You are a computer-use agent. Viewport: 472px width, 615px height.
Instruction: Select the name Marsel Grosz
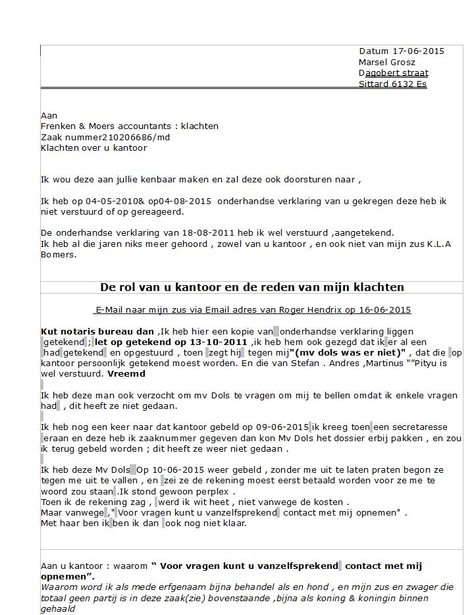point(387,62)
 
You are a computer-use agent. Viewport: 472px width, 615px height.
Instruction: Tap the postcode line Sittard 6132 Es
point(392,84)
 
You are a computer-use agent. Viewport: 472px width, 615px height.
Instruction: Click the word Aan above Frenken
point(49,115)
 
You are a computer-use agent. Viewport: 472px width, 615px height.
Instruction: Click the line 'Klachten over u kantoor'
point(93,147)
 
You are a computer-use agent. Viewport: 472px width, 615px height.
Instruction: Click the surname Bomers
point(59,254)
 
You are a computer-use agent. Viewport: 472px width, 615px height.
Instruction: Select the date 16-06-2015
point(386,309)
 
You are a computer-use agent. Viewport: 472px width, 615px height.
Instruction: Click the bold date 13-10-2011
point(220,342)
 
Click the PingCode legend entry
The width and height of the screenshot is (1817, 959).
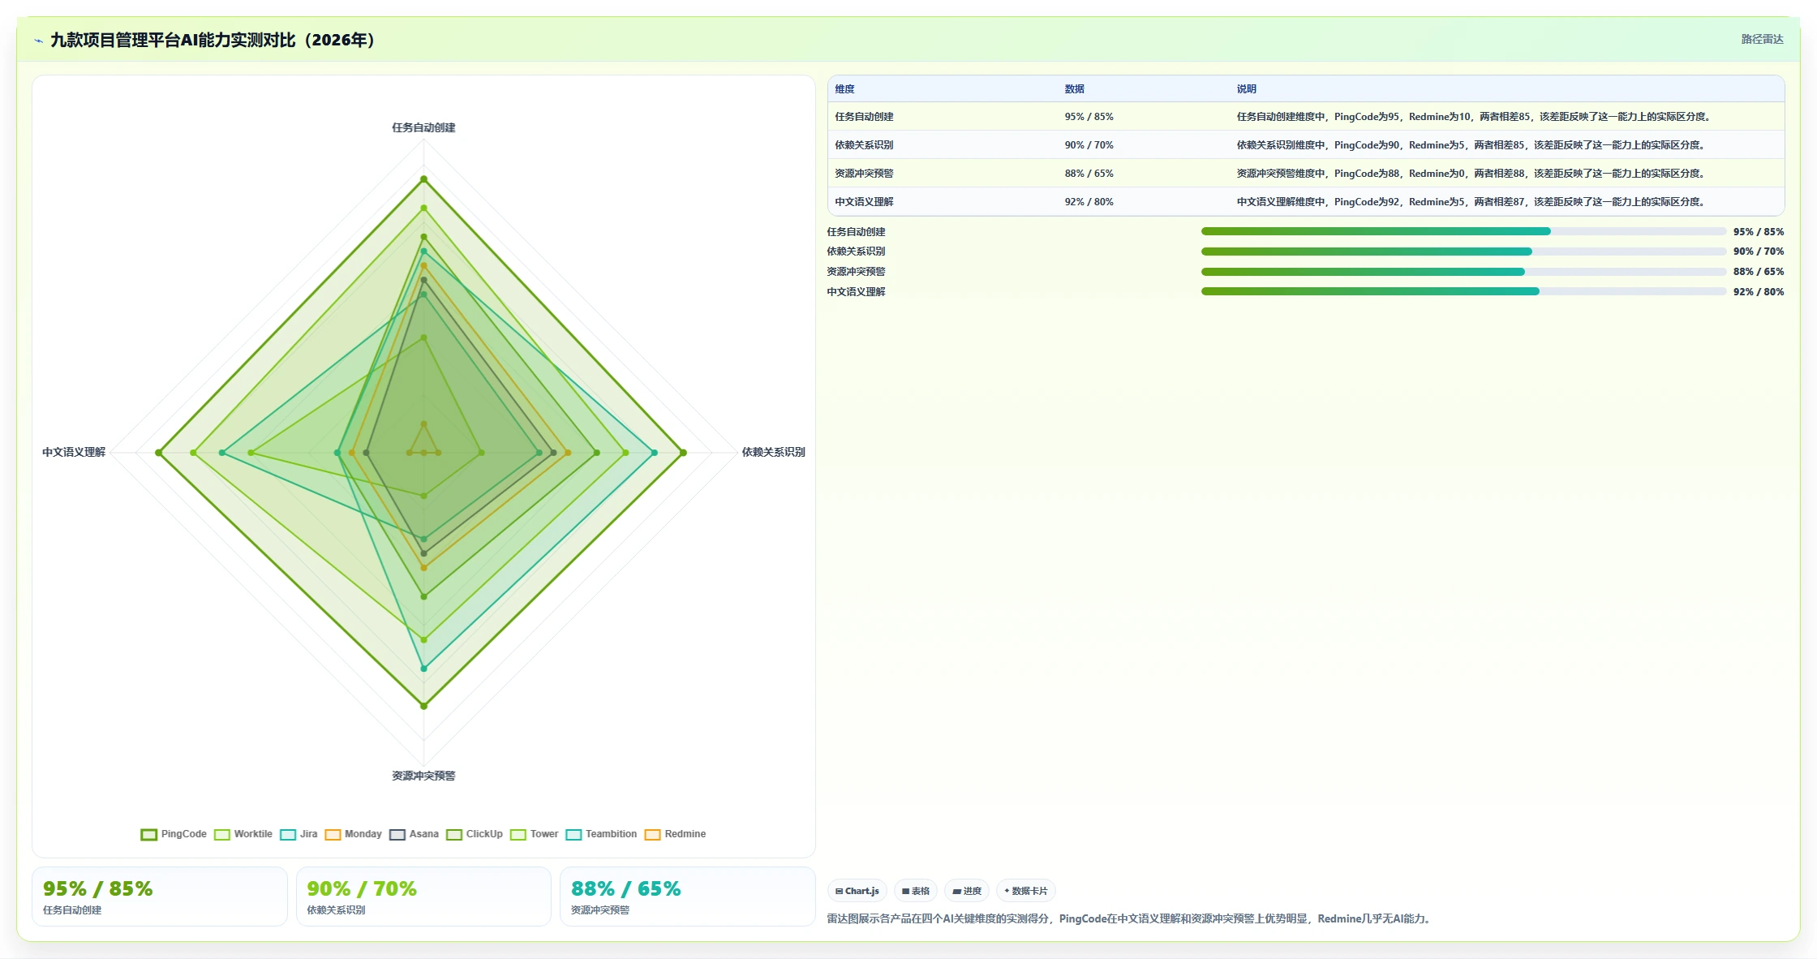[174, 834]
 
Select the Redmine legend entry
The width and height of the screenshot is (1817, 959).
[675, 834]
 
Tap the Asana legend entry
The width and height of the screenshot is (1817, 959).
[414, 834]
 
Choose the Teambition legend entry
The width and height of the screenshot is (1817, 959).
[601, 834]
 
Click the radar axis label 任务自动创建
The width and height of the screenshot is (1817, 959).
[423, 127]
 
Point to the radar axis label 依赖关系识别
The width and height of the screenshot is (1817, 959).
[773, 452]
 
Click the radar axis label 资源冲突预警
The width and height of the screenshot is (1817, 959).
[423, 776]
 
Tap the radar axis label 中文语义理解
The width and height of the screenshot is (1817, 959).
[74, 452]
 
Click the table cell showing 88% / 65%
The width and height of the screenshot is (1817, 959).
[1089, 174]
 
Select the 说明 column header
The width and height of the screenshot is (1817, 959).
[1246, 89]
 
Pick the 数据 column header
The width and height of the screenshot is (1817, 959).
[1074, 89]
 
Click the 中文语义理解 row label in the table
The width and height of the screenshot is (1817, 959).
[864, 202]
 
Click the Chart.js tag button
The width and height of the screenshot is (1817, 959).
[857, 891]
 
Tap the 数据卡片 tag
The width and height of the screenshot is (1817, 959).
[1025, 891]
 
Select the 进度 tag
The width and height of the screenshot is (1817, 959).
[967, 891]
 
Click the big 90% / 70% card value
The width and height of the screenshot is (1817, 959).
[362, 889]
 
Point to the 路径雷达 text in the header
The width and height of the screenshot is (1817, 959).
[1762, 39]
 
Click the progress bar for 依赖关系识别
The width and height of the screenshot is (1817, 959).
[1463, 252]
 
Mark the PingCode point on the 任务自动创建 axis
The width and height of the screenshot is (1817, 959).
[423, 179]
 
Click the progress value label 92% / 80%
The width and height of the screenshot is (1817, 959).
[1759, 292]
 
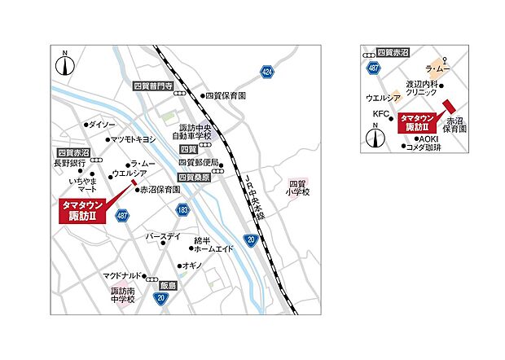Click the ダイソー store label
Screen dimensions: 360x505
(103, 125)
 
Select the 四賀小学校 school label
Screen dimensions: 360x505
(301, 189)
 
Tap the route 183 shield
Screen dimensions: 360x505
(182, 211)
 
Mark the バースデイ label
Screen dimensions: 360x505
(163, 236)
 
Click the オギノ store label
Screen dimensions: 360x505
(191, 266)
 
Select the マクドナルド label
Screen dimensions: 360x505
(123, 276)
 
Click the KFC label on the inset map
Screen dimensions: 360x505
(381, 113)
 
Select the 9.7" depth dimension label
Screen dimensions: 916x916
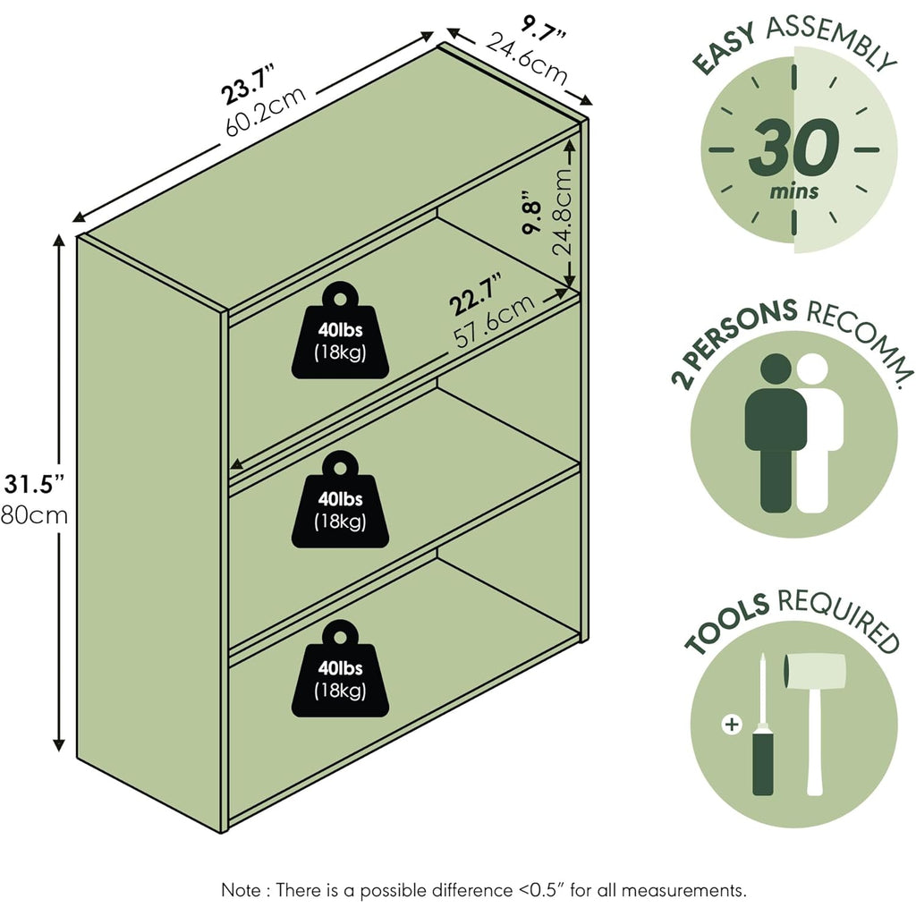[543, 26]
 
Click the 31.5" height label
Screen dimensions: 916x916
[34, 484]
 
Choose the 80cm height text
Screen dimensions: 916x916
[34, 516]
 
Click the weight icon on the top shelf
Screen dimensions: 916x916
[340, 331]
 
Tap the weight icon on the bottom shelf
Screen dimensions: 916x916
[340, 669]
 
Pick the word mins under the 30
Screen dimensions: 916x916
[794, 191]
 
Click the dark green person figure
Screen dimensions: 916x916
[776, 433]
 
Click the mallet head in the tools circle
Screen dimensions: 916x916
[814, 673]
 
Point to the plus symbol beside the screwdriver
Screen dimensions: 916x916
[732, 725]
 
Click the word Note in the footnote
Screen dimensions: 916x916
[242, 890]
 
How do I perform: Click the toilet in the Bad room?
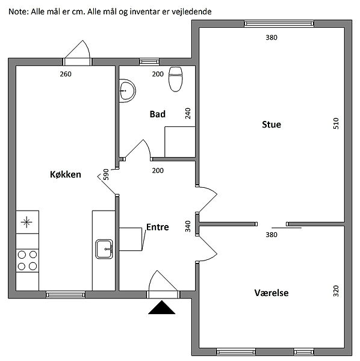(x=176, y=79)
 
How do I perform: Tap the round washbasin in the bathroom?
(x=127, y=91)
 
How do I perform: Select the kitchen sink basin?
(x=104, y=249)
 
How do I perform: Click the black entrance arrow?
(x=162, y=307)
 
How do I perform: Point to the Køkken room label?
(x=66, y=174)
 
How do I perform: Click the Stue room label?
(x=272, y=125)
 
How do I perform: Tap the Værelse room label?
(x=272, y=293)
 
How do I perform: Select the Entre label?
(x=158, y=227)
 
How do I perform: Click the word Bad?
(x=158, y=114)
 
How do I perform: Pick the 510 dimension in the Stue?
(x=336, y=123)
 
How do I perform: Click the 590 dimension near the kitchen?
(x=106, y=174)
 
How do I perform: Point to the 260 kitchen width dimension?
(x=66, y=74)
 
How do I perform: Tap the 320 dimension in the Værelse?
(x=336, y=291)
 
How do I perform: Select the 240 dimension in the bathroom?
(x=188, y=113)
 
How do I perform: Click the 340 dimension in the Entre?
(x=188, y=226)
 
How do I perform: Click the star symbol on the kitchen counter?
(x=26, y=222)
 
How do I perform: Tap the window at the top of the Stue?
(x=279, y=23)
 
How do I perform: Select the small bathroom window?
(x=149, y=62)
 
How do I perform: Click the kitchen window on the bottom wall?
(x=66, y=295)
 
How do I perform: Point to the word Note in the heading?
(x=18, y=11)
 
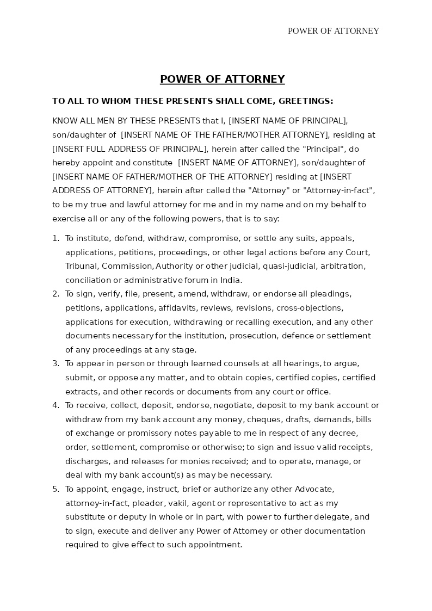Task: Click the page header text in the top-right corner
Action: pos(333,31)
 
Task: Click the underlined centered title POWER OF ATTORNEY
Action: pos(222,79)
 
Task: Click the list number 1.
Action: pos(55,238)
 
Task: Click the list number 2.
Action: pos(55,294)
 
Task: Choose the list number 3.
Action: pos(55,364)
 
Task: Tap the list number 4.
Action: pos(55,406)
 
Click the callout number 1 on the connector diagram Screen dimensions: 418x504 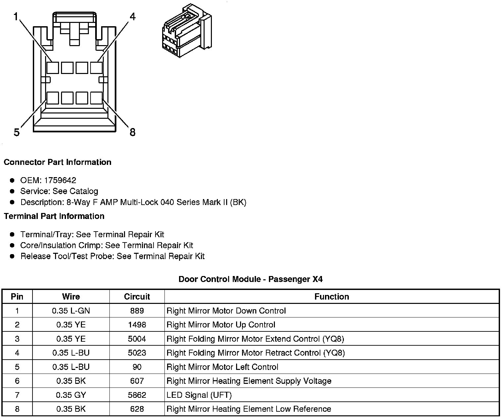16,17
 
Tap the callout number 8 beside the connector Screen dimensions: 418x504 132,132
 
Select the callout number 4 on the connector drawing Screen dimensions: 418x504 132,17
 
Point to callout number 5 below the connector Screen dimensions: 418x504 17,133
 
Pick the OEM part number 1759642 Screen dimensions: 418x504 60,180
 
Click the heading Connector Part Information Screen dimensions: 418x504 57,162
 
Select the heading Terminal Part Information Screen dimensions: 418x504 54,216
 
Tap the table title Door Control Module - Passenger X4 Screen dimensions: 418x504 250,279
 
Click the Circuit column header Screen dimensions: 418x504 137,297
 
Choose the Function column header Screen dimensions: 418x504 332,297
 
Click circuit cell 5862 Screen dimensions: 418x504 137,395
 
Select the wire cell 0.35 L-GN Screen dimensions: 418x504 71,311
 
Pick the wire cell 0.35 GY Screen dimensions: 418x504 71,395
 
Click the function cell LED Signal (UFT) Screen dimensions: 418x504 199,395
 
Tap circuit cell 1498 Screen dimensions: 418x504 137,325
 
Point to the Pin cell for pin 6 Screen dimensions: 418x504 17,381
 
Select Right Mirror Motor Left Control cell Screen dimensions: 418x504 222,367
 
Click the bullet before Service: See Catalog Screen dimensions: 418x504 12,191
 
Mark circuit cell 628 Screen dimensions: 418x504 137,409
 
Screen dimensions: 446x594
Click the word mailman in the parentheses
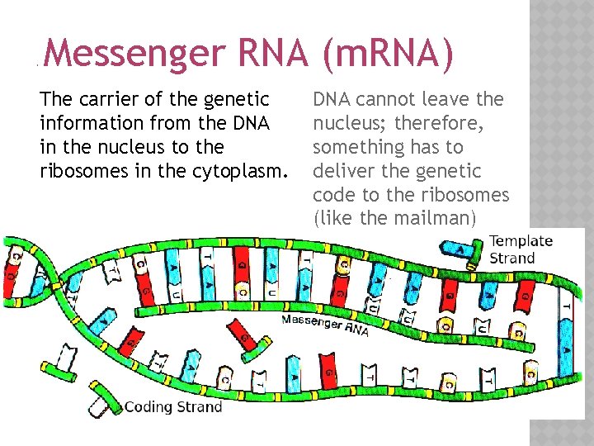pos(434,218)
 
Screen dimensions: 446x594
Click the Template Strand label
pos(521,249)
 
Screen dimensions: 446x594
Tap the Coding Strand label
pos(173,406)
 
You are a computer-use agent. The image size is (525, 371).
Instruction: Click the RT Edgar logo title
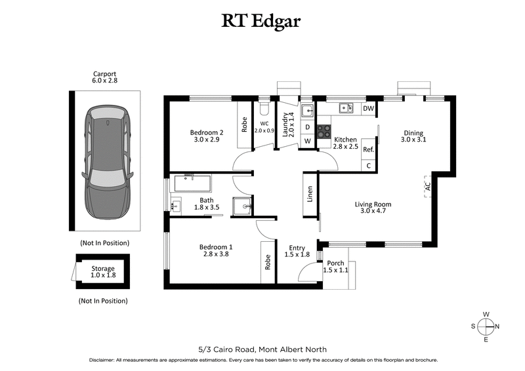point(262,22)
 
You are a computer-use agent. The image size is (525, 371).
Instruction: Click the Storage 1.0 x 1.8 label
point(103,272)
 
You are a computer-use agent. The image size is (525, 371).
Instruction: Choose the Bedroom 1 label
point(216,251)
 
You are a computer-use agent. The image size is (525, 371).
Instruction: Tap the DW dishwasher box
point(369,109)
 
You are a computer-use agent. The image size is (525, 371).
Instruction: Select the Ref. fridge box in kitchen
point(368,149)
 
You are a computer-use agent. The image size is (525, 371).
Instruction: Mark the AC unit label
point(427,186)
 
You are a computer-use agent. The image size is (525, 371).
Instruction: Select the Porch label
point(335,265)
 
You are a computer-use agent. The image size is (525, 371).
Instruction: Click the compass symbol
point(486,326)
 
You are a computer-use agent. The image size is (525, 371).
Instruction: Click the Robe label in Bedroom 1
point(268,262)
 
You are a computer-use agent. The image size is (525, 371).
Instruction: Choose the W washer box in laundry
point(307,141)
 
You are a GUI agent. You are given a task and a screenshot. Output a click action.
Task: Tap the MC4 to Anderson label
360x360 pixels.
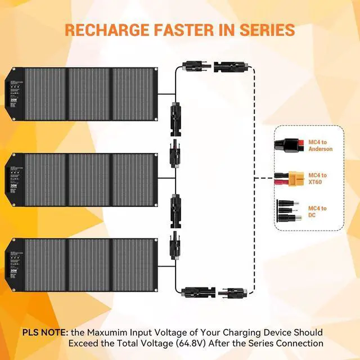321,145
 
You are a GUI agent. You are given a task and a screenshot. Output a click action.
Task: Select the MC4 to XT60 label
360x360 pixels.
317,179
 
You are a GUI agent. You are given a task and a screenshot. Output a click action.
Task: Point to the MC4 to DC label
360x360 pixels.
317,212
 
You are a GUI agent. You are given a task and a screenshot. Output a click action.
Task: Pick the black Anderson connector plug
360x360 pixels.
290,145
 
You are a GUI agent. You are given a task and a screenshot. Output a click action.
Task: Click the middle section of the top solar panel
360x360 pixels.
89,94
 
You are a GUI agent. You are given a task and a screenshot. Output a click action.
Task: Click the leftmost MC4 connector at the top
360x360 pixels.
193,68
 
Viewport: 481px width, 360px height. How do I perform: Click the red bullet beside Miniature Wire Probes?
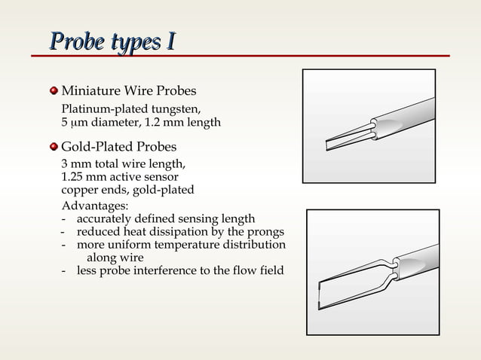pyautogui.click(x=54, y=91)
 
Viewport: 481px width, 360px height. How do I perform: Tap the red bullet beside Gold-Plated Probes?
pyautogui.click(x=54, y=145)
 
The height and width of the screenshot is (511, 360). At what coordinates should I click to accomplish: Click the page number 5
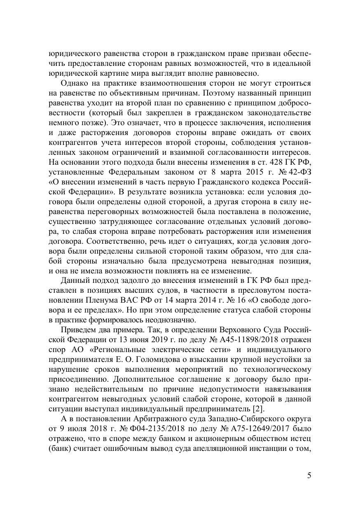click(309, 476)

THE EXERCISE: Copy the data word for word from its first line through the line containing "point(49,115)", including both of those lines. Leave out the pictures.

EXERCISE ANSWER:
You are a computer-use agent. Viewport: 472px width, 615px height.
Instruction: Select the name Marsel Grosz
point(387,62)
 
You are a computer-use agent. Viewport: 472px width, 615px height.
Instruction: Tap the postcode line Sittard 6132 Es
point(392,84)
 
You are a computer-use agent. Viewport: 472px width, 615px height.
Instruction: Click the word Aan above Frenken
point(49,115)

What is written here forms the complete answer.